Customer story: Brussels Airlines
Brussels Airlines is a member of the Lufthansa Group. The airline daily operates some 300 flights to over 100 European and African destinations, New York, Washington D.C. and Toronto.
“We wanted to come as close as possible to a bullet-proof IT- Security situation and therefore decided to call upon intigriti’s ethical hackers who found a critical vulnerability that we then mitigated.”
– Jean-François Simons
CISO & Data Privacy Officer Brussels Airlines
About Brussels Airlines
|10.2 million passengers||1,6 billion euro revenue|
The Bumpy Road to a New Way of Security Testing
Jean-François Simons has been Brussels Airlines CISO for over 9 years. Bug bounty and ethical hacking caught his attention a few years ago. Introducing the concept at Brussels Airlines, however, needed some persuasion.

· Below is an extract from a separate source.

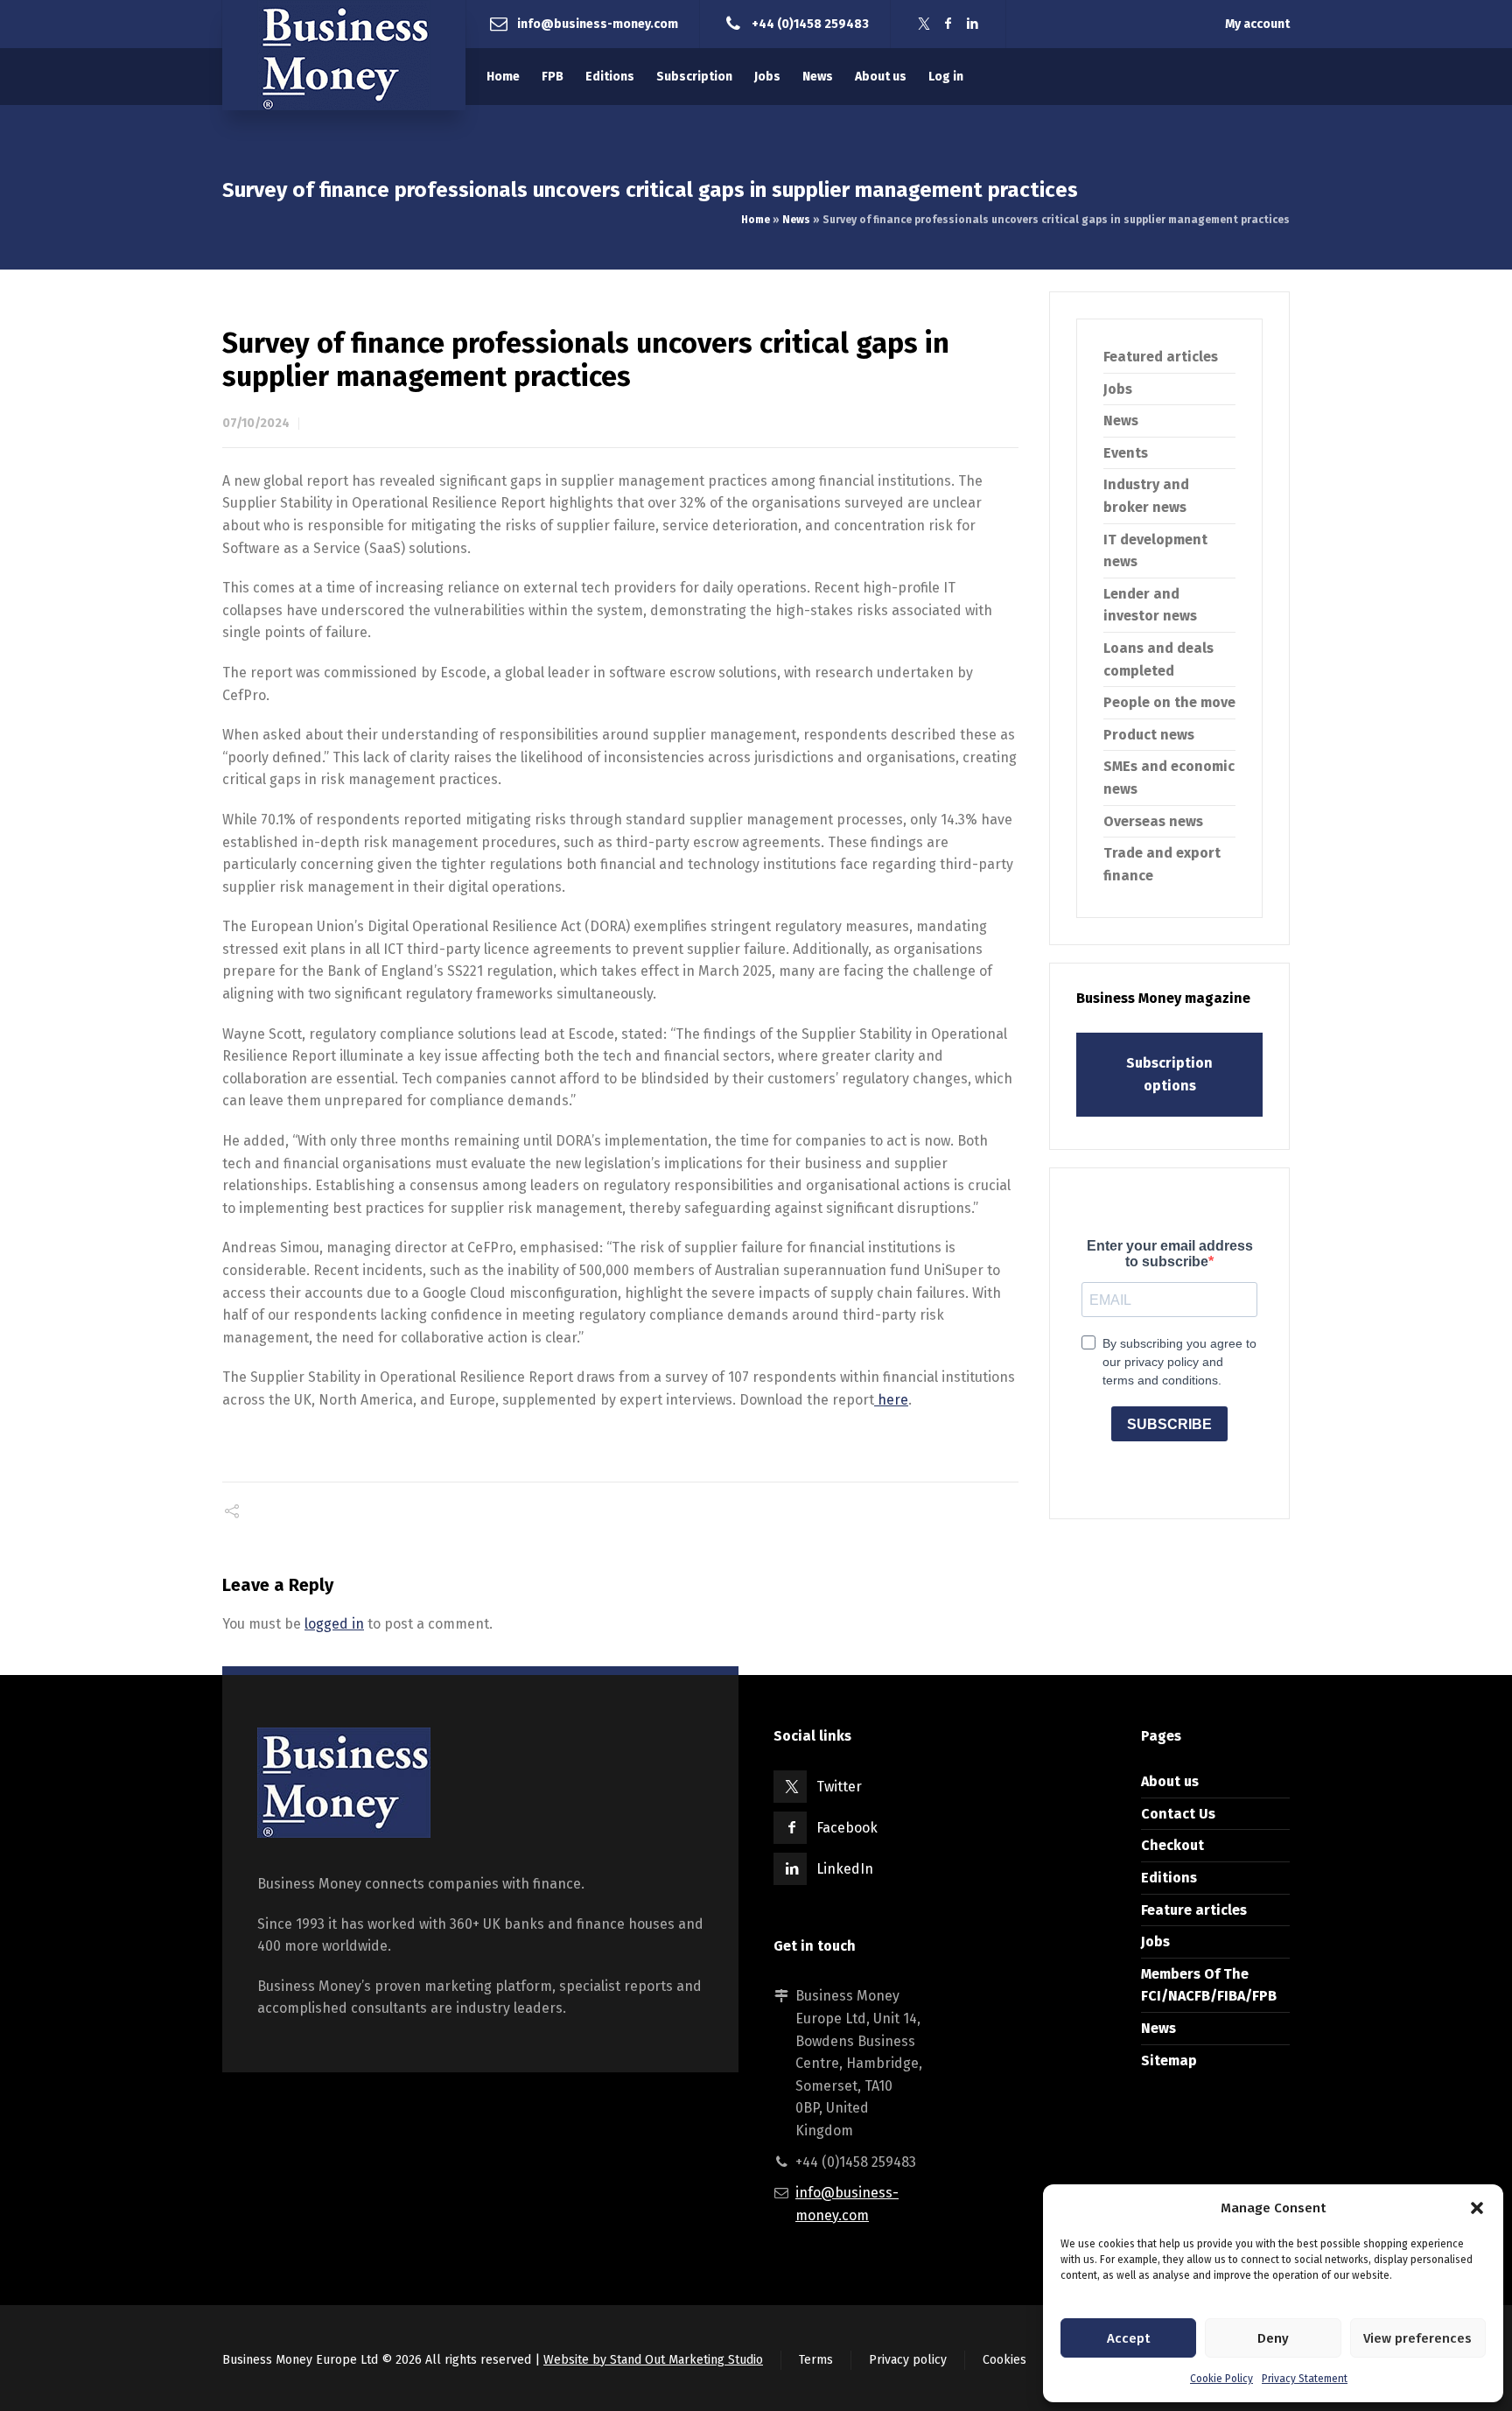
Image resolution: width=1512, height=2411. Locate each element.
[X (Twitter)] (924, 24)
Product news (1148, 734)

For the management, the prospect of letting crowdsourced security experts find undetected issues was at first sight not an easy decision to take.
Mr Simons’ reaction to the initial pushback? “We need the support of ethical hackers to reinforce our IT-Security before non-ethical hackers find a possible vulnerability that they will of course not report to us!”
A clear definition of the scope of the project with intigriti helped get the project on the rails. So did setting a limit to the potential reward that would go to the researchers who found vulnerabilities.
With a clear scope and a predefined budget, the bug bounty program got off to a good start.
“Using intigriti was a totally different way of working.
People were scared that we would open the platform for hackers,
and also worried about the cost of the bounties.”
– Jean-François Simons
Pentesting is valuable, but ethical hackers are specialists in specific domains
Jean-François Simons’ team was prepared for the testing. “I see pentesting as a security test that you take before going to a bug bounty program. It’s like a cleanup. If you start with bug bounty straight away, you might be in for an unpleasant surprise. We had done multiple pentests in the past. So, we were pretty sure we would be well prepared for the bug bounty program…”
Pretty quickly a critical finding surfaced that needed mitigation.
“The pentests were good, but ethical hackers are specialists in their specific domain. Some do cross-site scripting, SQL injection and so on. The vulnerability they found could only be discovered by very specialized and highly skilled people. Pentesting does SQL injection too, on a high level, but those tests simply couldn’t have found those vulnerabilities. I consider pentesting a sequential review to improve the general security of your systems. Afterwards, you give it to specialists.”
The Power of the Platform
It is not just finding the bugs and vulnerabilities that makes intigriti valuable for Brussels Airlines.
Mr Simons points out the PR value. “The fact that we are using a bug bounty program, shows that we really try to go one step further. Should we face a major issue, we will be able to use this. Working with ethical hackers shows that we are really trying, not just sitting around waiting for something to happen.”
Furthermore, bug bounty provides the devops and digital teams at Brussels Airlines with a new collaboration opportunity. People learn from what has been discovered. “Intigriti is not a ‘sanctioning tool’. There is great added value in the close collaboration on the platform. Any question you have, there’s always somebody who answers it or escalates it if necessary. When an issue is found, both the internal and the external teams work together to solve the problem”
As a result of working with ethical hackers, more IT people at Brussels Airlines are aware of what is ongoing, and actively contribute to improve the information security.